PASSAGE PROVIDED:
┄┄┄┄┄┄┄┄┄┄

A person brought her several month old male icelandic(?) sheep. 1 had been in a petting zoo, they had not been run in to the holding pens at the auction, she was selling them at the swap outside.
BUT she had decided not to have them de-budded, so guess what happened, the sweetest and nicest of them had a date with a butcher even if the buyer really didn't want to.
WHY.. the horns were going to grow into the skull. Trying to de-horn at that age leads to major complications, expense and can lead to massive infection and death.
A simple de-budding... but no.. all of them were doomed by this person's stupidity.


I saw an ad for frizzle chickens from a well known local breeder, he breeds rarer types of chickens. He knowingly sold me a hurt and crippled chicken. They were already in the box, and I did check them, he lied to me,
and then 2 weeks later after many phone calls and the rooster taking a turn for the worse.... I had to return him to get my money back, he refused to let me on the property.
I mean really...and the chick that came with the roo, also got sick and died, I am glad I kept her in QT.

Anyone can sell an animal that is doomed, it can be healthy, at auction or privately, but it can be injured or get diseased after you get it.
Its always a (blank) shoot.

┄┄┄┄┄┄┄┄┄┄

PARTS OF THE EXERCISE:
- 1) Decide whether each statement agrees with the passage on buying animals. Answer yes or no for each, and quote the words of the passage that decide it.
(a) The sheep had been de-budded before they were sold.
(b) The breeder let the buyer onto his property to return the rooster.
(c) The chick that came with the rooster got sick and died.
- 2) Rewrite the paragraph of the passage on buying animals that begins "I saw an ad for frizzle chickens" as a short list, keeping its main facts.
- 3) Continue the passage on buying animals from its last sentence.

STORED DATA:

┄┄┄┄┄┄┄┄┄┄

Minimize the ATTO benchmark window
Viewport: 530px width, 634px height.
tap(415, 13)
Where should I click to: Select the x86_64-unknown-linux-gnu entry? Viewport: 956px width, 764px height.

┄┄┄┄┄┄┄┄┄┄

EXPECTED RESPONSES:
- 1)
(a) No: "she had decided not to have them de-budded"
(b) No: "he refused to let me on the property."
(c) Yes: "the chick that came with the roo, also got sick and died"

- 2)
- The writer answered an ad for frizzle chickens from a well-known local breeder of rarer types of chickens.
- The breeder knowingly sold a hurt and crippled chicken and lied about it. The birds were already in the box, and the writer did check them.
- Two weeks later, after many phone calls and with the rooster getting worse, the writer had to return him to get the money back.
- The breeder refused to let the writer on the property.
- The chick that came with the rooster also got sick and died. The writer was glad to have kept her in QT.

- 3)
Carol
 
We share 600' of fenceline with major horse broker's auction mare lot (his least expensive horses that he buys and sells at auction get put here). He gets a lot of really sick horses through there. Our filly got loose and went to visit his girls at the fence line last fall and the result???? A case of strangles that required an emergency trach; a load of antibiotics and repeated visits by the equine vet. Animals that have been through auction or feed lots can be exposed to a bevy of diseases and illnesses and may be an asymptomatic carrier that will bring their issues to your animals.

That being said....not everybody who is selling an animal is doing so because their is something wrong with it. I got a great horse from a poor man who had cancer and just couldn't keep up with taking care of her. I've also gotten a couple animals from auctions and people from craigslist before. I went and looked and if they looked healthy then they came home to quarantine...quarantine....quarantine.

Just use common sense. Also, make yourself a little cheat sheet of things to look for so you don't forget anything. If it is a kind of animal you haven't had before....like a goat....is their a vet that will treat goats anywhere close? I had a heck of a time finding one and have to drive 35 miles to get to his office.

Good luck!
 
I agree that these transactions can go either way, and it looks like both sides of the issue are more or less evenly supported, as long as the animals are checked and quarantined. This is a helpful thread, thanks all!!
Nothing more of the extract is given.